Type out every line below exactly as it reads.

Extracted data entries
[Start of section]
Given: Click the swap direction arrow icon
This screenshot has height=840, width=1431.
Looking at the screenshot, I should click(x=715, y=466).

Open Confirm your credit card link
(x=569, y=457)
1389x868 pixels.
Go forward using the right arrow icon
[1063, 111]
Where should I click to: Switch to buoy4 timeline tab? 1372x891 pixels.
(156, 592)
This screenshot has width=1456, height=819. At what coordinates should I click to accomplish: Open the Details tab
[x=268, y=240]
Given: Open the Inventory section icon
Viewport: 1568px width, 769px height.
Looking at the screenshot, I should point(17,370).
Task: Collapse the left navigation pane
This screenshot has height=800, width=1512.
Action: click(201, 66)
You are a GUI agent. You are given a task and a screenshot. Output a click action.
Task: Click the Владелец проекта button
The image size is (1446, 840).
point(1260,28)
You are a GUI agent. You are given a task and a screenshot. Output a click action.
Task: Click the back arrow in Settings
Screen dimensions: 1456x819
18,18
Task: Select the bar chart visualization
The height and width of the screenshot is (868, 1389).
[End of section]
* **Worked solution**:
Given: Click the swap direction arrow icon
This screenshot has height=840, width=1431.
Looking at the screenshot, I should click(x=715, y=466).

Open Confirm your credit card link
(x=569, y=457)
1389x868 pixels.
Go forward using the right arrow icon
[1063, 111]
Where should I click to: Switch to buoy4 timeline tab? 1372x891 pixels.
(156, 592)
This screenshot has width=1456, height=819. At what coordinates should I click to accomplish: Open the Details tab
[x=268, y=240]
Given: Open the Inventory section icon
Viewport: 1568px width, 769px height.
Looking at the screenshot, I should point(17,370).
Task: Collapse the left navigation pane
This screenshot has height=800, width=1512.
Action: click(201, 66)
You are a GUI agent. You are given a task and a screenshot. Output a click action.
Task: Click the Владелец проекта button
The image size is (1446, 840).
point(1260,28)
You are a GUI agent. You are given a task and a screenshot. Output a click action.
Task: Click the back arrow in Settings
Screen dimensions: 1456x819
18,18
Task: Select the bar chart visualization
The height and width of the screenshot is (868, 1389).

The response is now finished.